Reproduce each record in the listing below exactly as written.
* * * * *
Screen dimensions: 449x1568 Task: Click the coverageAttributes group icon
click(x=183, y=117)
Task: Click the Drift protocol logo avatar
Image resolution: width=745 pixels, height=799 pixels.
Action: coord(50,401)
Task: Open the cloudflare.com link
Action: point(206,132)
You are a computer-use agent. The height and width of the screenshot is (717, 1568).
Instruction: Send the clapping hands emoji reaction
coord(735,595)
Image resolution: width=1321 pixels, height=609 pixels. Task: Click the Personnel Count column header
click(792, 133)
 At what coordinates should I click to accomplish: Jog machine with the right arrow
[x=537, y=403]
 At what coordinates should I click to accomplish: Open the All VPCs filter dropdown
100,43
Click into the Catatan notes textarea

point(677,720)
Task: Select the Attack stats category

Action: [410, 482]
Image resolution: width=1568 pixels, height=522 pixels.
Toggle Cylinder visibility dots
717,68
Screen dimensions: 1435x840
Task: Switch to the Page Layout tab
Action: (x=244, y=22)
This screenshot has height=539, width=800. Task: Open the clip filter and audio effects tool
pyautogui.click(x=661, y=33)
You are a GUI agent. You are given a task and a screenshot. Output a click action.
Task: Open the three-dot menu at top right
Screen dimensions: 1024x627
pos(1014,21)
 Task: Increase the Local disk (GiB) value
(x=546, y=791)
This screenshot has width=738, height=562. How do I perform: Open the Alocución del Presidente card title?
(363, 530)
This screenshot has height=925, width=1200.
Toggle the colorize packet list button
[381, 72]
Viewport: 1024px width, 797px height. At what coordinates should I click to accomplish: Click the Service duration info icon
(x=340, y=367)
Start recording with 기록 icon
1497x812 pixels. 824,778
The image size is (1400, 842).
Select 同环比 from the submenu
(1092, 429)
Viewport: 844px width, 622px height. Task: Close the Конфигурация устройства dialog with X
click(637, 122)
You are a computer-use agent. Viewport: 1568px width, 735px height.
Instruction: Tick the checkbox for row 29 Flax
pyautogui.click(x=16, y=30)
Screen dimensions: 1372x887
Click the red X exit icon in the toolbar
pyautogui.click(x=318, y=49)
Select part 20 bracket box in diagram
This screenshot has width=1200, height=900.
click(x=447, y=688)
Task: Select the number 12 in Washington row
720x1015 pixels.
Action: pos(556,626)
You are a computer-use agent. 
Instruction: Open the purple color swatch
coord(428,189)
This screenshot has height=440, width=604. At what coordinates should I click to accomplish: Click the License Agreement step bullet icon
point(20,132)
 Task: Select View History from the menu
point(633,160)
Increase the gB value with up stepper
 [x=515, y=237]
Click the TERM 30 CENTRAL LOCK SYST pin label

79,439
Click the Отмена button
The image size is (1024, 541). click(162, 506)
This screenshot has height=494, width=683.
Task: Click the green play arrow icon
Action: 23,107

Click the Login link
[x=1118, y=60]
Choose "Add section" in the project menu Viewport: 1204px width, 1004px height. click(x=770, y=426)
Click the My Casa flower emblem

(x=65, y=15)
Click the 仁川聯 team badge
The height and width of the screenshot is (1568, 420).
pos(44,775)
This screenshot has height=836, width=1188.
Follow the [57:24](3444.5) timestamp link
* * * * *
● **OUTPUT BELOW**
Screen dimensions: 449x1568 Task: Click the coverageAttributes group icon
click(x=183, y=117)
Task: Click the Drift protocol logo avatar
Image resolution: width=745 pixels, height=799 pixels.
Action: coord(50,401)
Task: Open the cloudflare.com link
Action: point(206,132)
You are a computer-use agent. The height and width of the screenshot is (717, 1568).
Instruction: Send the clapping hands emoji reaction
coord(735,595)
Image resolution: width=1321 pixels, height=609 pixels. Task: Click the Personnel Count column header
click(792, 133)
 At what coordinates should I click to accomplish: Jog machine with the right arrow
[x=537, y=403]
 At what coordinates should I click to accomplish: Open the All VPCs filter dropdown
100,43
Click into the Catatan notes textarea

point(677,720)
Task: Select the Attack stats category

Action: [410, 482]
Image resolution: width=1568 pixels, height=522 pixels.
Toggle Cylinder visibility dots
717,68
Screen dimensions: 1435x840
Task: Switch to the Page Layout tab
Action: (x=244, y=22)
This screenshot has height=539, width=800. Task: Open the clip filter and audio effects tool
pyautogui.click(x=661, y=33)
You are a GUI agent. You are given a task and a screenshot. Output a click action.
Task: Open the three-dot menu at top right
Screen dimensions: 1024x627
pos(1014,21)
 Task: Increase the Local disk (GiB) value
(x=546, y=791)
This screenshot has width=738, height=562. How do I perform: Open the Alocución del Presidente card title?
(363, 530)
This screenshot has height=925, width=1200.
Toggle the colorize packet list button
[381, 72]
Viewport: 1024px width, 797px height. At what coordinates should I click to accomplish: Click the Service duration info icon
(x=340, y=367)
Start recording with 기록 icon
1497x812 pixels. 824,778
The image size is (1400, 842).
Select 同环比 from the submenu
(1092, 429)
Viewport: 844px width, 622px height. Task: Close the Конфигурация устройства dialog with X
click(637, 122)
You are a computer-use agent. Viewport: 1568px width, 735px height.
Instruction: Tick the checkbox for row 29 Flax
pyautogui.click(x=16, y=30)
Screen dimensions: 1372x887
Click the red X exit icon in the toolbar
pyautogui.click(x=318, y=49)
Select part 20 bracket box in diagram
This screenshot has width=1200, height=900.
click(x=447, y=688)
Task: Select the number 12 in Washington row
720x1015 pixels.
Action: pos(556,626)
You are a computer-use agent. 
Instruction: Open the purple color swatch
coord(428,189)
This screenshot has height=440, width=604. At what coordinates should I click to accomplish: Click the License Agreement step bullet icon
point(20,132)
 Task: Select View History from the menu
point(633,160)
Increase the gB value with up stepper
 [x=515, y=237]
Click the TERM 30 CENTRAL LOCK SYST pin label

79,439
Click the Отмена button
The image size is (1024, 541). click(162, 506)
This screenshot has height=494, width=683.
Task: Click the green play arrow icon
Action: 23,107

Click the Login link
[x=1118, y=60]
Choose "Add section" in the project menu Viewport: 1204px width, 1004px height. click(x=770, y=426)
Click the My Casa flower emblem

(x=65, y=15)
Click the 仁川聯 team badge
The height and width of the screenshot is (1568, 420).
pos(44,775)
This screenshot has height=836, width=1188.
Follow the [57:24](3444.5) timestamp link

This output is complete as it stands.